A groundbreaking discovery by Tel Aviv University researchers may provide hope to people suffering from ALS.
There is currently no cure for ALS, a degenerative disease that gradually paralyzes all the muscles of the body and eventually causes death.
Tel Aviv University researchers, led by Dr. Eran Perlson from the Sackler School of Medicine, discovered that muscle cells in ALS patients excrete toxins that damage nerve cells, causing them to degenerate.
They later discovered a molecule that blocks the effect of the toxins, and could serve as the basis for the development of a treatment for the disease in the future.
In a scan of all the proteins excreted by ALS patients, researchers found elevated levels of a protein known as semaphorin, a toxin know to be active during the development of the nervous system in fetuses. Semaphorin is normally only active in the fetal development state, where it destroys some 50% of unnecessary axons, which connect nerve cells to one another. The toxin can, however, reactivate in a variety of pathological conditions like Parkinson's or ALS, or as a result of trauma, for instance following a stroke or spinal cord injury.
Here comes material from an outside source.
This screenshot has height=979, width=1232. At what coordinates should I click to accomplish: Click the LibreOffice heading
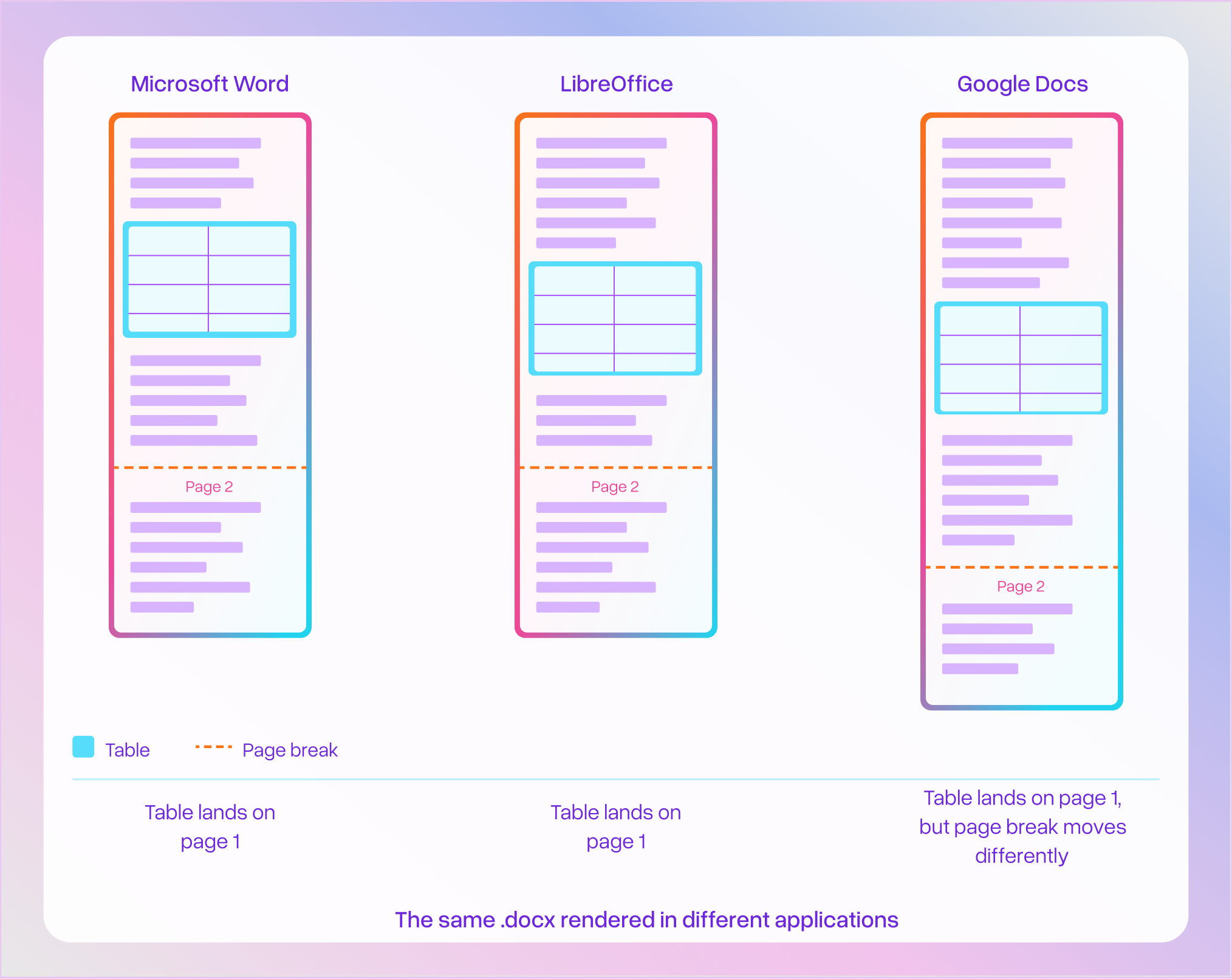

Tel Aviv University researchers found that the ALS muscle cells secrete a large amount of semaphorin when they come in contact with the nerve cell.
"We believe our discovery constitutes a real breakthrough on the path to developing effective drugs to treat ALS," Perlson said, "and later possibly to additional neuro-degenerative diseases like Alzheimer's and Parkinson's, in which different types of nerve cells are destroyed."